It’s already started getting darker. If you haven’t noticed it yet you soon will.

The summer solstice is a week away now. Our daylit period has shortened by roughly 15 minutes since last Friday, and will drop by another quarter of an hour per week as we begin the long slide to the shortest day in December.

When I saw the News & Star pictures of the solstice celebrations at Castlerigg stone circle, it occurred to me that I ought to go along one day. But I can’t see it happening any time soon.

It would mean a very early start. I’m not exactly what you’d call a morning person, and never have been. Long before schoolteachers actively encouraged us to think about careers I had already ruled out milkman and postman.

I was reminded of my aversion to mornings earlier this week when I came across again that sanctimonious advice that breakfast is “the most important meal of the day”.

I’m not the only person who can’t bear food first thing in the morning.

I can hardly bear getting up first thing in the morning either. And I strongly suspect that the alarm clock was the invention of one of the great sadists of history, perhaps the man who first told Cilla Black she could sing.

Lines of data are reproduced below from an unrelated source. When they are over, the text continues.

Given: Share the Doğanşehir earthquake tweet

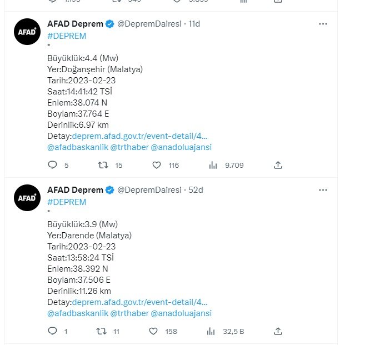Looking at the screenshot, I should click(x=278, y=165).
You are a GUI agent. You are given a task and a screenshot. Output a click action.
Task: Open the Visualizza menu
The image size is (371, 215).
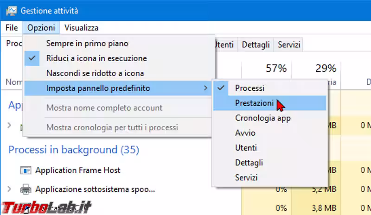pyautogui.click(x=81, y=28)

It’s only by mid-morning that I can face anything to eat – and working in an office with a chocolate vending machine means that a caffeine boost is often accompanied by a sugar rush.

All very deplorable, I know. But a Mars a day helps you work, rest and play. It said so on TV.

Around a third of the population regularly skip breakfast. But how healthy is it anyway? Look at the ingredients of even the healthiest sounding cereals and you’ll find that they all contain sugar. Muesli would be virtually inedible it didn’t include it.

There’s also a lot of sugar in your breakfast if you spread jam, marmalade or honey on your toast. Or opt for a full English instead, and swap the sugar for saturated fat.

The people that most often extol the virtues of breakfast are parents.

The nonsense about its vital importance comes from the same arsenal of parental clichés that claim carrots help you see in the dark but too much TV watching will give you square eyes, that Santa won’t bring presents to naughty children, and that you should wear clean underwear every day in case you’re in a road accident.

Or they’ll declare that if you lie in bed until noon at weekends you’re wasting the best part of the day. Surely if you go to bed early you’re wasting the best part of the evening?

There’s no evidence for any of the claims about carrots or TV. I wasn’t always well behaved as a child but Santa always arrived. And if I was involved in a road accident the cleanliness of my underwear is likely to be the least of my worries.

We can safely ignore their advice about breakfast too.

A new study of 38 lean people found that six weeks of regularly eating breakfast had no major effect on their metabolism, body mass, fat mass, or any of the other indicators of heart health.

Some earlier studies do seem to argue in favour of breakfast, but they don’t prove cause and effect. People who eat breakfast also tend to be more physically active, eat less fat, be non-smokers and moderate drinkers.

But it could be that regularly eating breakfast doesn’t make you healthy, but being healthy in the first place makes you more likely to eat breakfast. Breakfast may just be a sign of good health, not a cause of it.

When it comes to scientific or medical research, we always need to be aware of who’s paying for it. The notion that we should all be drinking two litres of water per day was put about by bottled water manufacturers.

As soon as evidence emerged that smoking caused cancer, Big Tobacco started paying for scientists who conveniently came up with evidence that it was safe.

The same strategy is at play among the fossil fuel companies who funded research to suggest that climate change is a myth. Now that it’s become undeniable they’ve changed tack to claim that humans aren’t to blame for it.

And it wouldn’t surprise me if the pro-breakfast lobby is the creation of the cereal manufacturers.

So I’m not going to beat myself up about skipping it. Instead I’ll continue to celebrate the winter solstice. I’m always up in time for Christmas dinner.